Monday, November 10, 2014

On Marines and Peanut Butter and Jelly

I heard something really refreshing this morning, from a former Marine.

He called in to a local radio program to answer a question they were asking about the use of certain phrases and gestures by civilians: Is it okay to salute a soldier? -- is it okay for a civilian to say semper fi? That kind of thing. They were worried about being disrespectful to members of the military.

During the conversation, they asked this Marine how he preferred to be thanked for his service. He got a little antsy and said it didn't matter and he added that no matter how it is done, it is "kind of awkward" being thanked.

When they (breathlessly) asked why, he said that he had simply joined because it was what he wanted to do; it was a job he wanted. He said, "Thanking me for being a Marine is like thanking someone for liking peanut butter and jelly."

At this point, the radio hosts started to panic. It was a bit embarrassing to listen to and it was unintentionally comical. What followed wasn't just an attempt to get this guy not to be so humble; it was as if a kid in a Catholic school religion class had said, "Meh -- I'm sorry Father, but I just don't think God is that big of a deal." It was almost as if they wanted to delete what this guy said. He had ruined everything! They almost got abrupt with him.

He stood his ground, quietly and with dignity.


But I wonder what they thought he ruined. I think it might have had more to do with them than with him. He had ruined their chance at theatrically good behavior. He had ruined their chance to look angelic for fawning over a member of the United States military.

As you may have picked up by now, if you read this blog on any kind of a regular basis, I believe more value should be put on private interactions than on public ones. If you want to thank a soldier, thank a soldier any way you want and don't wave a banner while you are doing it. If the way you do it makes him or her uncomfortable, so be it, as long as your intentions are sincere.

Me? I like to thank them by saying prayers for them. Prayers that they don't die before they are old enough to buy beer; prayers that if they are being put in harm's way it is for a very good reason; prayers that when they get home, they are not ruined by the horrors they endured. (I used to watch the face of an otherwise jolly great uncle transform when he talked about D-Day; I'll always remember it.) To me, prayer means a lot more than offering soldiers a cookie-cutter phrase for everyone to hear.

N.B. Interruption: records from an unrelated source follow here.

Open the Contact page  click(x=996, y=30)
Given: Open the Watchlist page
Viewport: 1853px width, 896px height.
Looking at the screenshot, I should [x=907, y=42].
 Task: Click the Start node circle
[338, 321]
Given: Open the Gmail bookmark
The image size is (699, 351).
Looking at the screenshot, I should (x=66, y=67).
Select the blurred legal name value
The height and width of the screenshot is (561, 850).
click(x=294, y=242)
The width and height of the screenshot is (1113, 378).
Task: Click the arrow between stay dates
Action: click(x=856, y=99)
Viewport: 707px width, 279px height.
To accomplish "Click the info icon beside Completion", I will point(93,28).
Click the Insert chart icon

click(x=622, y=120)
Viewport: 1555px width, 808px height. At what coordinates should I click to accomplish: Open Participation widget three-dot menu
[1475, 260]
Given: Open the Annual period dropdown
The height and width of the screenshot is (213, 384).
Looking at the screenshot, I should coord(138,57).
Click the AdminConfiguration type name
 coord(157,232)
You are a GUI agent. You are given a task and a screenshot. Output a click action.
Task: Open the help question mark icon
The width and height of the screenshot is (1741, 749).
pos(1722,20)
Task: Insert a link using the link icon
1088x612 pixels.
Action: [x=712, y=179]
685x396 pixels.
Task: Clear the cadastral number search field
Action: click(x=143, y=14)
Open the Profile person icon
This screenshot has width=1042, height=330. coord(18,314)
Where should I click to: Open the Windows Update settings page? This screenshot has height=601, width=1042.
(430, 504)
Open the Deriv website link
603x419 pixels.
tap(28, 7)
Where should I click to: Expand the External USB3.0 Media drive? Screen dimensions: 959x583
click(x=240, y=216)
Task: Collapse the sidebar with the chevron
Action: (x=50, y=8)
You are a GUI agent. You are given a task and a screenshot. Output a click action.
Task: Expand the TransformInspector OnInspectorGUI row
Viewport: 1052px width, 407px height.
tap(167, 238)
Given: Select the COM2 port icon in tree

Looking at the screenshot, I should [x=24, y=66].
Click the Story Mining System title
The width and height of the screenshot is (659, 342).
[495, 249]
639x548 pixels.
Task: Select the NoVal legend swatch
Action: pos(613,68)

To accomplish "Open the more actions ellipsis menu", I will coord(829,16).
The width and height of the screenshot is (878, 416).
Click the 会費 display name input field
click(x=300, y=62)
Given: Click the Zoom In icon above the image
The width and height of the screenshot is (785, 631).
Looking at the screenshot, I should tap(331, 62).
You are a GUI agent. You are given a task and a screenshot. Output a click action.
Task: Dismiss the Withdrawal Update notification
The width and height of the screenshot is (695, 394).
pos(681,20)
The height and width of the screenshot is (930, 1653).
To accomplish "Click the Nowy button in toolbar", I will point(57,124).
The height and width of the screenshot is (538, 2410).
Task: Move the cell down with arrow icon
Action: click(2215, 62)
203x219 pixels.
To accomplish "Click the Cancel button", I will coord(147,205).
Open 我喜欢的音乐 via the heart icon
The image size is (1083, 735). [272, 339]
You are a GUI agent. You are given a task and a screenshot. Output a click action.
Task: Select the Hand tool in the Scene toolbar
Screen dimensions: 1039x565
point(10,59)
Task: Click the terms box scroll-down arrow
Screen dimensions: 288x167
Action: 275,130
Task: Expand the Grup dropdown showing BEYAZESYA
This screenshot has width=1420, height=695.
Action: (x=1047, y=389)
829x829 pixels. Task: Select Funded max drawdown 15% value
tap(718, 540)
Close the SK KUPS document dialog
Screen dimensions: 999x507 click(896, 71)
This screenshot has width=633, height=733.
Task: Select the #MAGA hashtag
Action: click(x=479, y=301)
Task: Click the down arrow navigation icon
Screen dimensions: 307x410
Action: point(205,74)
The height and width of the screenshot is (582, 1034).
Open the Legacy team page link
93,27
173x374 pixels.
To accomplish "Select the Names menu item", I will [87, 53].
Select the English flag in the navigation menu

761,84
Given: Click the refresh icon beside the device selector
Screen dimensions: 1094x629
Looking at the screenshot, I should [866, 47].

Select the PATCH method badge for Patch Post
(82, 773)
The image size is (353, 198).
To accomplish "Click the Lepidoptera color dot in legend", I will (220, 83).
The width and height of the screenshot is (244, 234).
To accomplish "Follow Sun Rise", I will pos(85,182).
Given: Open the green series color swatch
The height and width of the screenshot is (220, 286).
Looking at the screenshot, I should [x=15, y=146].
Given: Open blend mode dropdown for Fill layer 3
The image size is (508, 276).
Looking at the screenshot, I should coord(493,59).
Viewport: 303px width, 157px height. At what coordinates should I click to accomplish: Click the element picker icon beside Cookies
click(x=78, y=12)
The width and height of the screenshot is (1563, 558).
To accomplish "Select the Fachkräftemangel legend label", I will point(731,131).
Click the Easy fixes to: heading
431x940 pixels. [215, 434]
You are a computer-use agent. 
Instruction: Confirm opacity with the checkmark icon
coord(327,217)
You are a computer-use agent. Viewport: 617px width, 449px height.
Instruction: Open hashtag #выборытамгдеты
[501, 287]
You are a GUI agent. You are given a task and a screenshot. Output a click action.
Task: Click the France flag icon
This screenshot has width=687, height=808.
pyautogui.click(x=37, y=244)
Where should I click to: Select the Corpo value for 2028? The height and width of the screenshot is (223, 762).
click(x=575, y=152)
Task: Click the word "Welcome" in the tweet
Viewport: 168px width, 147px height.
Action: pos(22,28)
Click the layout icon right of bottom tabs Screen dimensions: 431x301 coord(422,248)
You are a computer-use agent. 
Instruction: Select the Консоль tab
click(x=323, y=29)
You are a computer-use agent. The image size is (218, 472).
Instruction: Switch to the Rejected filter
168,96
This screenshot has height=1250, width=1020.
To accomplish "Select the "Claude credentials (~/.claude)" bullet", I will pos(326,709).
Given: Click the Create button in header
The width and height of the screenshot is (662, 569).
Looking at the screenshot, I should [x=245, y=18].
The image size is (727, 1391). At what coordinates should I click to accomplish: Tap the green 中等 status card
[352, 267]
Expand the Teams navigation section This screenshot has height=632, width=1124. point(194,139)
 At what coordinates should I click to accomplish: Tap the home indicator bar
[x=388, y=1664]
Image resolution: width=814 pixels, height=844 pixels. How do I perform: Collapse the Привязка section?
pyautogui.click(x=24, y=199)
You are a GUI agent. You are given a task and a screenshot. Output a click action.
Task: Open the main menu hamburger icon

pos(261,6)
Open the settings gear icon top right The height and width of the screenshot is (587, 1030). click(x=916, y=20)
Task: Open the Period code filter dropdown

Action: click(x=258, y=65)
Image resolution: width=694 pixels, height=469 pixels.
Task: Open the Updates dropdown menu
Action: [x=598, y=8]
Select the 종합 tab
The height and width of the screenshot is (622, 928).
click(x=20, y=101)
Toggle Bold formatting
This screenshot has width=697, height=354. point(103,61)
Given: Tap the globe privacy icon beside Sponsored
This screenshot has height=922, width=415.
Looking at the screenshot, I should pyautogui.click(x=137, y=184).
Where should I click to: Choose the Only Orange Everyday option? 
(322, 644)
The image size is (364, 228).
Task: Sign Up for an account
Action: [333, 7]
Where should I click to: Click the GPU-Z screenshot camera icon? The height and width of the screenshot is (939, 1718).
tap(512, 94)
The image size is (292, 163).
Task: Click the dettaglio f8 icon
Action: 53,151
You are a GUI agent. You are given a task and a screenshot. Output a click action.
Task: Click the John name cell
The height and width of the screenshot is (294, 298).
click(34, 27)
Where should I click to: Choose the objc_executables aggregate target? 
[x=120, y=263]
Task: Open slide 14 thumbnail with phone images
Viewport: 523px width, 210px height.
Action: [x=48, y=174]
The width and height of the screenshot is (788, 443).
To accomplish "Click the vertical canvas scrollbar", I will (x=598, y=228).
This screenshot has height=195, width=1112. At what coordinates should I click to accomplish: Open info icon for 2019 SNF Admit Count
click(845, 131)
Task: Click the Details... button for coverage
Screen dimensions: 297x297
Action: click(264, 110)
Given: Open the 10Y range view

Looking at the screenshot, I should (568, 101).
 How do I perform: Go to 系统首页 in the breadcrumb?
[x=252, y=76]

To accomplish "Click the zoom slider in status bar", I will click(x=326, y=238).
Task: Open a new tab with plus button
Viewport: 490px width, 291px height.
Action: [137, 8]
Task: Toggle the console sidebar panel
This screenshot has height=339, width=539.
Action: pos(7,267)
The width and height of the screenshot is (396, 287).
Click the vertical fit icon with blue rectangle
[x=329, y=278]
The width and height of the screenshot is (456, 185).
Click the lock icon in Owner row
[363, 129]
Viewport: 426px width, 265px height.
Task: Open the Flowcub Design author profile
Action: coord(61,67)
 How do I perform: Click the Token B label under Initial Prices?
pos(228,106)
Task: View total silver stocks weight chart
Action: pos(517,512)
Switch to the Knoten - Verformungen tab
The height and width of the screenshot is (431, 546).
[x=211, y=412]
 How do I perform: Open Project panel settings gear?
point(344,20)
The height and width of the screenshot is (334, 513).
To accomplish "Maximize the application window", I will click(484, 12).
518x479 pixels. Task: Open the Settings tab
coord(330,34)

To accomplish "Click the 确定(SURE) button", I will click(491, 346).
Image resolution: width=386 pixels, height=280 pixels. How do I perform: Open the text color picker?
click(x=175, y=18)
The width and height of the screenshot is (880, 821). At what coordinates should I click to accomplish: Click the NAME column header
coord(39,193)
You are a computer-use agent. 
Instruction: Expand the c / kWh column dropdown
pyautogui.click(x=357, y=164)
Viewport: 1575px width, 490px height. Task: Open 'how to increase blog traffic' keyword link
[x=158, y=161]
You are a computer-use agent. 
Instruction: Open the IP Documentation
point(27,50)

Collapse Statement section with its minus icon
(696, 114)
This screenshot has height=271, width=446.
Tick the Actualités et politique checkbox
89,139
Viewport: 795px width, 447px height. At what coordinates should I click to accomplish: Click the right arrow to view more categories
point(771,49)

I respect their service; I respect their privacy and I really respect the honesty of the Marine above. I have heard many veterans say similar things.

Does it make their service any less admirable? Of course not. Major Dick Winters -- leader of the legendary Easy Company that was immortalized by Stephen Ambrose and, later, by Stephen Spielberg, in the Band of Brothers miniseries -- joined because he knew he was going to get drafted eventually and he wanted to get his tour of duty over with faster. That doesn't make him less of a hero, but it probably makes him a guy who doesn't want fanfares and parades for what he did.

This is important (because I can see the comments coming): I'm not saying there isn't value in public recognition. Of course there is. I am just saying our private recognition doesn't always have to be made public and that we should question whether that recognition is being offered for our own benefit or for that of the soldier we are thanking.

Bottom line: just be sincere. You don't have to be perfect and you don't have to be "correct" and you don't have to post on Twitter that you just thanked a soldier. There is no need to put a spotlight on our own admirable behavior when it should be placed upon the objects of our attention, instead. If we are the praying kind, we can just pray. If we are not the praying kind, we can hope really, really hard for their well being after all that they sacrificed.